:: YOUR OBJECTIVE ::
Please output exactly the part of the records below that opens with the line containing "Image resolution: width=1522" and closes with the line containing "Click the app.po.ts output line", both lines included, and nothing else.

Source data
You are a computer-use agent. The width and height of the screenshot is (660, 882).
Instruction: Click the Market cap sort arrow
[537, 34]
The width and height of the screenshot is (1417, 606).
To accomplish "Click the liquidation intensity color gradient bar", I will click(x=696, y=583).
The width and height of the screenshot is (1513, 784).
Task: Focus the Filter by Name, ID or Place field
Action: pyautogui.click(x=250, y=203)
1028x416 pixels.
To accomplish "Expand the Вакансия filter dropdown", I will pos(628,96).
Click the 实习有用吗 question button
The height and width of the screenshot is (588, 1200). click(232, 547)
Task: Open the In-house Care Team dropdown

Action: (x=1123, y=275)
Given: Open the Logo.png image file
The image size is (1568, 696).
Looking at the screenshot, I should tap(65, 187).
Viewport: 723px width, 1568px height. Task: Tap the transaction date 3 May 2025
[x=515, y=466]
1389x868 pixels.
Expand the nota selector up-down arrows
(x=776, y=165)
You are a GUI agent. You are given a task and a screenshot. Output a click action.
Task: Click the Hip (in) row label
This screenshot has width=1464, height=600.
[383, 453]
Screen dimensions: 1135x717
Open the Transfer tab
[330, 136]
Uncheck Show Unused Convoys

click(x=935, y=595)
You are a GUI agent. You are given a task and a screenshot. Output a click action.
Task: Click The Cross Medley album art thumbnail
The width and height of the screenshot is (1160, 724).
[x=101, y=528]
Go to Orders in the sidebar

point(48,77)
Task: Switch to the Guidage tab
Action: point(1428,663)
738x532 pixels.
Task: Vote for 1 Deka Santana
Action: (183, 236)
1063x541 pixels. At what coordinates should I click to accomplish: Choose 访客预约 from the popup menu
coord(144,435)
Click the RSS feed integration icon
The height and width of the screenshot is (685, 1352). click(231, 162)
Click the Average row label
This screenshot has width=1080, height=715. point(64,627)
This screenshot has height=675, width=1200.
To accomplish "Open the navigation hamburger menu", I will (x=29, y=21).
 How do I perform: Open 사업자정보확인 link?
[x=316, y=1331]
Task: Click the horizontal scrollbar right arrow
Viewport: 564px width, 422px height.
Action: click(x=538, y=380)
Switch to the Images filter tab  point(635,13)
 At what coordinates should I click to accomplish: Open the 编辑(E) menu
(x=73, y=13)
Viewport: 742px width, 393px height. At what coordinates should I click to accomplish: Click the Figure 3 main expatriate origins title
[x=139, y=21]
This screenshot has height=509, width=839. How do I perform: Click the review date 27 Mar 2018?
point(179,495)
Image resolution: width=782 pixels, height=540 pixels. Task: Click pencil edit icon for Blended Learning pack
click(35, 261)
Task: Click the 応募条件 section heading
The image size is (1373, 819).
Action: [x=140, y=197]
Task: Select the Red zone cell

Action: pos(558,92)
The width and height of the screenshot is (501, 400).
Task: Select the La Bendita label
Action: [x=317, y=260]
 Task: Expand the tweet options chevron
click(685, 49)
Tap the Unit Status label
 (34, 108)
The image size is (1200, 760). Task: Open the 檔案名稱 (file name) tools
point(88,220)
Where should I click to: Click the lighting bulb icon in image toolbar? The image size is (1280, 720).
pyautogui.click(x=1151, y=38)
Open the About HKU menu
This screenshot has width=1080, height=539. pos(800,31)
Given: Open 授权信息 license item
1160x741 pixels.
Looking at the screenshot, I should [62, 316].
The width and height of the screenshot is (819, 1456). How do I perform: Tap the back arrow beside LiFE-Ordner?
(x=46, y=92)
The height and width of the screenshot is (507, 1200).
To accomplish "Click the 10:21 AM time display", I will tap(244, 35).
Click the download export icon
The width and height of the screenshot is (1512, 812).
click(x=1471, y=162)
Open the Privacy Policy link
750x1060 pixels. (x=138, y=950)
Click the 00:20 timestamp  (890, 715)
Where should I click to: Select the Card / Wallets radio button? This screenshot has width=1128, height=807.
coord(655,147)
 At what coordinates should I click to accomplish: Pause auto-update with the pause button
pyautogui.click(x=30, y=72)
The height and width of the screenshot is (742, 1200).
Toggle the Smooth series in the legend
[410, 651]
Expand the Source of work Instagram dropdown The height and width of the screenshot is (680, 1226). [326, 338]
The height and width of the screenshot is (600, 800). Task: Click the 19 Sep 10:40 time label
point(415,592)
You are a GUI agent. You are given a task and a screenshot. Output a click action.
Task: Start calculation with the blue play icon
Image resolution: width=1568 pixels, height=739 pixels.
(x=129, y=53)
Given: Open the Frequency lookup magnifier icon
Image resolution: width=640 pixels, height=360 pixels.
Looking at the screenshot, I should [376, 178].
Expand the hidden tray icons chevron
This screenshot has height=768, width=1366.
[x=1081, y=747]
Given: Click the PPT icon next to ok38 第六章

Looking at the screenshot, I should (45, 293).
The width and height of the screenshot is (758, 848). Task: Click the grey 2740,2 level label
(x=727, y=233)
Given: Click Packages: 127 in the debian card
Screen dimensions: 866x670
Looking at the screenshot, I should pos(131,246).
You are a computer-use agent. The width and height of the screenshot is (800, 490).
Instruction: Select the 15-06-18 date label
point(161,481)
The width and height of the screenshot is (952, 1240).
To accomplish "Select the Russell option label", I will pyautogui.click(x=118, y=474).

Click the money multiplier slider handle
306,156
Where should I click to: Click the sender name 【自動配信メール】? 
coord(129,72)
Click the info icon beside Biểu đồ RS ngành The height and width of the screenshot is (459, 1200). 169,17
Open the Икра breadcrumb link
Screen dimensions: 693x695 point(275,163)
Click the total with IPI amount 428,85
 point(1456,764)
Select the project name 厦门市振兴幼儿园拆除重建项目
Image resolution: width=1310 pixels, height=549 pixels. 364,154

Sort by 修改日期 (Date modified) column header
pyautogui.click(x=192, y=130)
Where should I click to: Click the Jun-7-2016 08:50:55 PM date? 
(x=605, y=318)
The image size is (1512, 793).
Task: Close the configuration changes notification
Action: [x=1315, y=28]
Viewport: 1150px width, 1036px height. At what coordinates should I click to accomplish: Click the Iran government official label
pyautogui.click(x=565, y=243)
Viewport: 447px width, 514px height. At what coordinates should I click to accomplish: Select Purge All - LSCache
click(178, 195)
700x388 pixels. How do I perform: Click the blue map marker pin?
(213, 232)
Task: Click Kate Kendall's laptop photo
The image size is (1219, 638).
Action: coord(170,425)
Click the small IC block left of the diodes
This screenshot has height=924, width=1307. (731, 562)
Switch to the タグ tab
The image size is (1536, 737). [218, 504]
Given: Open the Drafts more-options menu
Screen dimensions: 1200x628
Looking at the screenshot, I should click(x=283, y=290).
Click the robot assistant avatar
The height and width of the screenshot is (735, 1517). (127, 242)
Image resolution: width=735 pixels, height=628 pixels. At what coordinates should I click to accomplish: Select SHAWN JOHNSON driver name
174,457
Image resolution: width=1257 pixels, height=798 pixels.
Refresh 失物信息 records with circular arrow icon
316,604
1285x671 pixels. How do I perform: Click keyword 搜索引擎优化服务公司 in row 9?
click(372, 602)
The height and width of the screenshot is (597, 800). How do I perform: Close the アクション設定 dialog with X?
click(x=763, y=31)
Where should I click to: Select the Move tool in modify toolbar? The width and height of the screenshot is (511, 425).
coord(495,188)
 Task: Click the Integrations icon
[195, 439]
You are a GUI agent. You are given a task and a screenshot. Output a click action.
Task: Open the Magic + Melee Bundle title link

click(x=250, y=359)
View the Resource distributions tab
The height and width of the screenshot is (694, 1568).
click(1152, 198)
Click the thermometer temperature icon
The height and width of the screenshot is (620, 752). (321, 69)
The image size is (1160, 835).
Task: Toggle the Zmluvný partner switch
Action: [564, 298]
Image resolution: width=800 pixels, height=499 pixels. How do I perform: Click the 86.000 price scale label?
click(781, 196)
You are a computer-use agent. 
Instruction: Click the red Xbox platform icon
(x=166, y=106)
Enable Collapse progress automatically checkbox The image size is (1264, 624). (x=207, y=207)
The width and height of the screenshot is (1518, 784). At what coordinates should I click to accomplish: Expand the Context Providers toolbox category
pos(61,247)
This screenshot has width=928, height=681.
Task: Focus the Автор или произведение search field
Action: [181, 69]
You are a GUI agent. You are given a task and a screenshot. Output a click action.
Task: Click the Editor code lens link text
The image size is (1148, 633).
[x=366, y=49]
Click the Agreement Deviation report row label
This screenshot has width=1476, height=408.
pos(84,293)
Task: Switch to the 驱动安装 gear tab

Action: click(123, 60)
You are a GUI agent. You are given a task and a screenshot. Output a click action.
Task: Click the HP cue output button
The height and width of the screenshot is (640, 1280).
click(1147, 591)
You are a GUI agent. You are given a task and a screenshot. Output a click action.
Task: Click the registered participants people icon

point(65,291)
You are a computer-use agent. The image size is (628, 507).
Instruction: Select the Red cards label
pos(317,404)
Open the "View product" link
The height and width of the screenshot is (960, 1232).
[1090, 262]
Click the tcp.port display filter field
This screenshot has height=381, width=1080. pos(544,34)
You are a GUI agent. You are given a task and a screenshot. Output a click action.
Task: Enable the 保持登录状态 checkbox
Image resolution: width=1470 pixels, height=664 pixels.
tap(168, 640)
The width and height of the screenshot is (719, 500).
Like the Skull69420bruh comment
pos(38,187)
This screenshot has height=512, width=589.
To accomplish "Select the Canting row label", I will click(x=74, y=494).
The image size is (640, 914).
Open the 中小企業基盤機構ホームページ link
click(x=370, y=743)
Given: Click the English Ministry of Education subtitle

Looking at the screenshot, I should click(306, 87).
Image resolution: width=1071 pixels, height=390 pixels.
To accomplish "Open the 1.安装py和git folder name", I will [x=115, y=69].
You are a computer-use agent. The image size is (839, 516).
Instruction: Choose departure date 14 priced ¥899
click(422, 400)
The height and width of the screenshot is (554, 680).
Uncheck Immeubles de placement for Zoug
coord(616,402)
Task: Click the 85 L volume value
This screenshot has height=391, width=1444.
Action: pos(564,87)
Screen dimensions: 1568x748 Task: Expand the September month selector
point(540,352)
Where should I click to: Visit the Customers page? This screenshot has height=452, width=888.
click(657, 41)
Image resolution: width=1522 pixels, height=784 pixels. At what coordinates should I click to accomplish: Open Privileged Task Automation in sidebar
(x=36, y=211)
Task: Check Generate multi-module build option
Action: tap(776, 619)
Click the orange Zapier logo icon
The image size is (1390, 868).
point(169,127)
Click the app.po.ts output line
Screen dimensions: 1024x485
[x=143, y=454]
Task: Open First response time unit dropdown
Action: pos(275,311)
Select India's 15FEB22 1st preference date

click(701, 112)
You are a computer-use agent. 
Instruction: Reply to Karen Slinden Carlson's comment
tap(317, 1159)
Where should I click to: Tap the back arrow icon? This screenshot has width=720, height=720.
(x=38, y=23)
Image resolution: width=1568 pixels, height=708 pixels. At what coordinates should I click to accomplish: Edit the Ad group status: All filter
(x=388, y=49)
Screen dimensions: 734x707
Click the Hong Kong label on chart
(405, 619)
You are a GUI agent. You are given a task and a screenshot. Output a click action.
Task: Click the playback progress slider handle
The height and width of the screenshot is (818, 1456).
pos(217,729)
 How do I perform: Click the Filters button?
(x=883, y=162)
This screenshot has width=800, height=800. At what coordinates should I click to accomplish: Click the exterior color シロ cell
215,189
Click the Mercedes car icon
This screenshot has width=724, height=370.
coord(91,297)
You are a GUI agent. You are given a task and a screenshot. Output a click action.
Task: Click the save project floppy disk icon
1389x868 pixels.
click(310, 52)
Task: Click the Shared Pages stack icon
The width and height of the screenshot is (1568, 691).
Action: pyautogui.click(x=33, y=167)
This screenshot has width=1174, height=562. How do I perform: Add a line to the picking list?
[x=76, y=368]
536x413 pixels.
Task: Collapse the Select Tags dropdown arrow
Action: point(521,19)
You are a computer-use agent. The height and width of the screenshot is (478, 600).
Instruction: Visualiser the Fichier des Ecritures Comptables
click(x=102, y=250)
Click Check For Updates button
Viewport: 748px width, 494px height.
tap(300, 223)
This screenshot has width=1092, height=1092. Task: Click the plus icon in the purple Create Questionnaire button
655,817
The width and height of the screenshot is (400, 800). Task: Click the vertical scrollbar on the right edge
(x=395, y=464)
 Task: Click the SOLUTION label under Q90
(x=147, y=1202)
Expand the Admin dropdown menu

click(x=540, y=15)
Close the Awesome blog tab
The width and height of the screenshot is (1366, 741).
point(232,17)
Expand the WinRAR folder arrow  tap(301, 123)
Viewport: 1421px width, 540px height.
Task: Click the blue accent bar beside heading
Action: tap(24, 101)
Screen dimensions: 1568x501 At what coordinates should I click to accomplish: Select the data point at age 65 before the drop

:: REPLY TO THE EXERCISE ::
Image resolution: width=1522 pixels, height=784 pixels. At what coordinates should I click to accomplish: Open Privileged Task Automation in sidebar
(x=36, y=211)
Task: Check Generate multi-module build option
Action: tap(776, 619)
Click the orange Zapier logo icon
The image size is (1390, 868).
point(169,127)
Click the app.po.ts output line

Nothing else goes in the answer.